For the first few weeks after watching the Netflix series Ozark, I believed myself to be something of an expert on spotting a money-laundering operation. Every little shop that never seemed to have any customers but yet was still open had to be laundering money, I surmised.

In reality, purchasing real estate is a major way that those involved in organized crime and drug cartels can turn their ill-gotten, "dirty" money into "clean" money by processing it through normal banking operations. This became such an issue in Europe that anti-money laundering procedures became a requirement for every individual involved in a transaction, including the real estate agent.

Conference Live - Money Laundering session at REALTORS® Conference & Expo
Terrorist organizations are involved in money laundering in the UK, which has prompted strict requirements for estate agents selling property, says Mark Hayward, head of the UK’s professional real estate organization NAEA Propertymark.


Mark Hayward, CEO of NAEA Propertymark, the professional organization for real estate in the UK, spoke about these anti-money laundering measures at the Business Issues Policy Committee.

Agents there (as well as attorneys and lenders) can be found liable and subject to unlimited financial penalties simply for not completing the required due diligence. Even those who were unaware and did not participate personally in a laundering operation could face significant fines.
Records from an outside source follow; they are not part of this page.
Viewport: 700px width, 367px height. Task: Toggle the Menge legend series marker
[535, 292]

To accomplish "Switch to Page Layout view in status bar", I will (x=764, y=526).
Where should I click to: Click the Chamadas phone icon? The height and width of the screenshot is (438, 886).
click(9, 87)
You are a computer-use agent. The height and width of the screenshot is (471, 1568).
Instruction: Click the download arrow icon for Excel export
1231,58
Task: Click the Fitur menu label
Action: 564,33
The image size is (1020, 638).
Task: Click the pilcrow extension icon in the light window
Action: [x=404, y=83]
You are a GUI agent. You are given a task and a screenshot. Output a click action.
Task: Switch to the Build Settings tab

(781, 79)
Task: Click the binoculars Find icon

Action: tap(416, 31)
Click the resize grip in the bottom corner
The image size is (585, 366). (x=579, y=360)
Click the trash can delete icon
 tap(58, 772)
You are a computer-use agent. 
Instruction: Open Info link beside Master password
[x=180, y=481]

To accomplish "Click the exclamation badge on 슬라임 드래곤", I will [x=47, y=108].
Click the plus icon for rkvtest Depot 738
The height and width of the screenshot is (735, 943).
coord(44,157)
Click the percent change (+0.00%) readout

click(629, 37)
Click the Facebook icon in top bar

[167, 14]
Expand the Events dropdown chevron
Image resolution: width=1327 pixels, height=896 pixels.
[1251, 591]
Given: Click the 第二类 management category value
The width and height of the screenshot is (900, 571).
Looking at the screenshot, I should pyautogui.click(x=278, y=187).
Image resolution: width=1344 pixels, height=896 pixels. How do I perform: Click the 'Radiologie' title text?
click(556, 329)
Some of the anti-money laundering checks include verifying with photo ID the identity of the seller when taking a listing, and keeping that verification in the file along with copies of utility bills and proof of ownership from the national land and title registry. Similar processes are required for verifying the identity of a buyer for a piece of property.

There are requirements to complete an "unexpected wealth order" if there are questions about the origins or ability of an individual to complete a transaction of significant size. For example, two employees of a foreign government whose combined salaries were under $50,000 and who lived in a 11.5 million pound flat would raise a red flag.

Prevention of money laundering is critically important, but the rules and requirements for agents need to be reasonable and measured. It is likely that additional reform and requirements will emerge in the United States with regard to money laundering and real estate.

The work that NAR does in D.C. goes beyond the legislative branch to include the regulatory bodies within the executive branch. As new rules are formed and passed, it will be important for members and our staff in Washington to keep a close eye on what it being proposed and make sure that any requirements or liability placed on REALTORS® are reasonable and within the scope of our role in the transaction.